So now, every time you run terraform apply, the state is fetched from S3, updated, and written back. That way, your pipeline, your laptop, or even a teammate’s machine all stay in sync with the single source of truth for infra.

Now, the variables.tf

variable "ecr_repo_name" {
description = "ECR repository name"
type = string
default = "demo/helloworld"
}
variable "service_name" {
description = "App Runner service name"
type = string
default = "helloworld"
}
variable "image_tag" {
description = "Image tag to deploy"
type = string
default = "latest"
}

This file keeps your setup flexible. Instead of hard-coding names in the Terraform code, you declare them as variables here:

  • ecr_repo_name → the Amazon ECR repository where your Docker image lives. Default is demo/helloworld.
  • service_name → the App Runner service name. Useful when you want multiple services running with different names.
  • image_tag → which Docker image tag to deploy. We keep it simple with latest for this guide.

Finally, create the main.tf which contains the essential code to provision the actual app runner service.

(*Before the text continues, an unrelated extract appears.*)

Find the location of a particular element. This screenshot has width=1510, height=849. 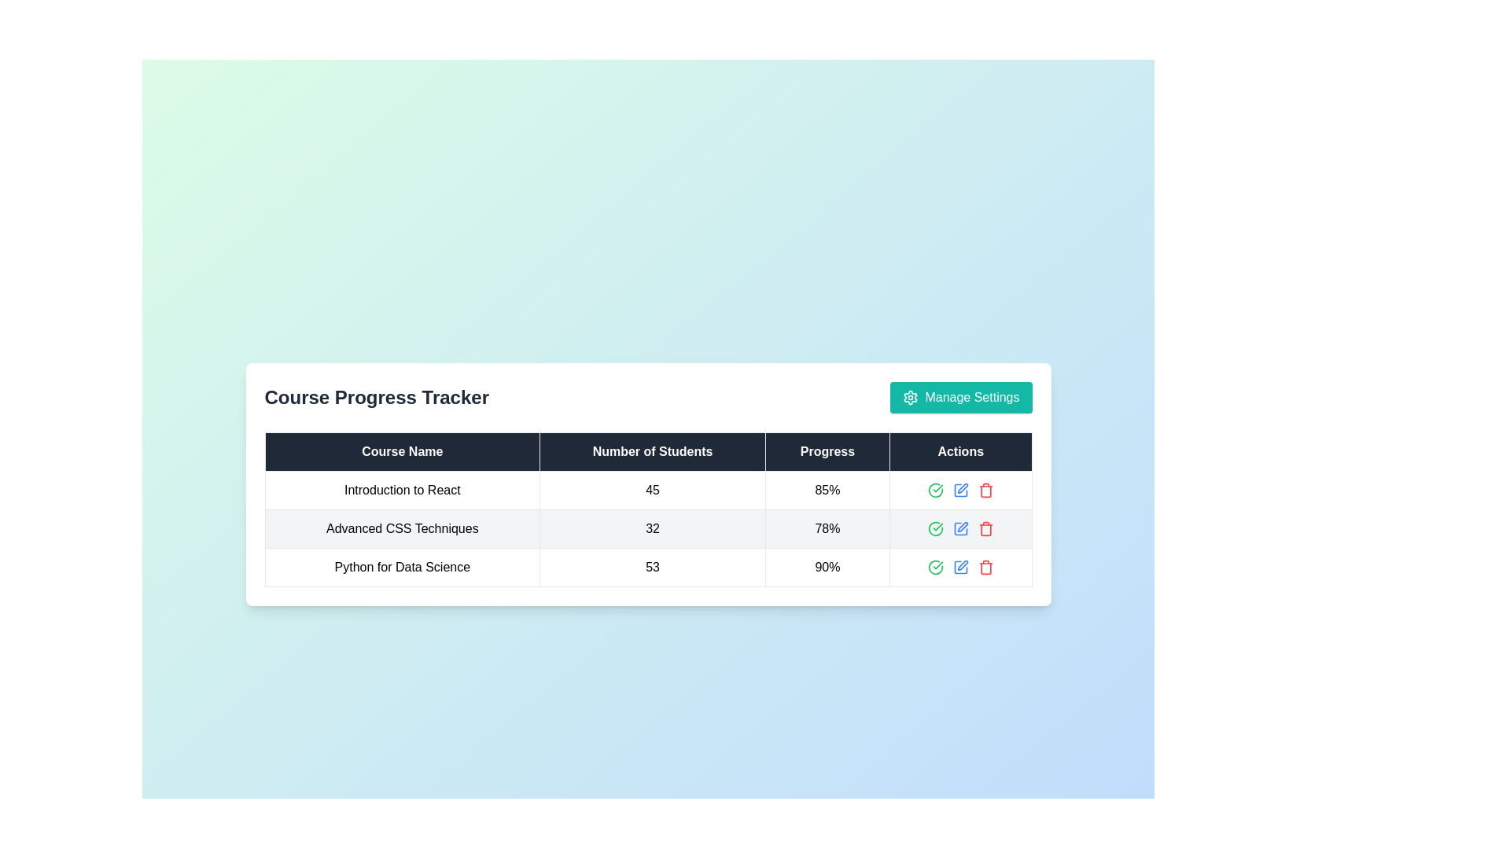

the decorative icon associated with the 'Manage Settings' button, located near the top right of the teal button is located at coordinates (911, 396).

# ---------------------------
# IAM Role for App Runner
# ---------------------------
data "aws_iam_policy_document" "apprunner_trust" {
statement {
actions = ["sts:AssumeRole"]
principals {
type = "Service"
identifiers = ["build.apprunner.amazonaws.com", "tasks.apprunner.amazonaws.com"]
}
}
}
resource "aws_iam_role" "apprunner_ecr_access" {
name = "${var.service_name}-ecr-access"
assume_role_policy = data.aws_iam_policy_document.apprunner_trust.json
}
resource "aws_iam_role_policy_attachment" "apprunner_ecr_access" {
role = aws_iam_role.apprunner_ecr_access.name
policy_arn = "arn:aws:iam::aws:policy/service-role/AWSAppRunnerServicePolicyForECRAccess"
}
# ---------------------------
# Auto Scaling Configuration
# ---------------------------
resource "aws_apprunner_auto_scaling_configuration_version" "basic" {
auto_scaling_configuration_name = "${var.service_name}-asc"
max_concurrency = 80
min_size = 1
max_size = 5
}
# ---------------------------
# App Runner Service
# ---------------------------
data "aws_caller_identity" "me" {}
data "aws_region" "cur" {}
locals {
image = "${data.aws_caller_identity.me.account_id}.dkr.ecr.${data.aws_region.cur.id}.amazonaws.com/${var.ecr_repo_name}:${var.image_tag}"
}
resource "aws_apprunner_service" "api" {
service_name = var.service_name
auto_scaling_configuration_arn = aws_apprunner_auto_scaling_configuration_version.basic.arn
source_configuration {
image_repository {
image_repository_type = "ECR"
image_identifier = local.image
image_configuration {
port = "8080"
}
}
authentication_configuration {
access_role_arn = aws_iam_role.apprunner_ecr_access.arn
}
auto_deployments_enabled = true
}
instance_configuration {
cpu = "1024" # 1 vCPU
memory = "2048" # 2 GB
}
health_check_configuration {
protocol = "HTTP"
path = "/health"
interval = 10
timeout = 5
healthy_threshold = 1
unhealthy_threshold = 3
}
}
output "apprunner_service_url" {
value = aws_apprunner_service.api.service_url
}

Here is a short Explanation of each code blocks.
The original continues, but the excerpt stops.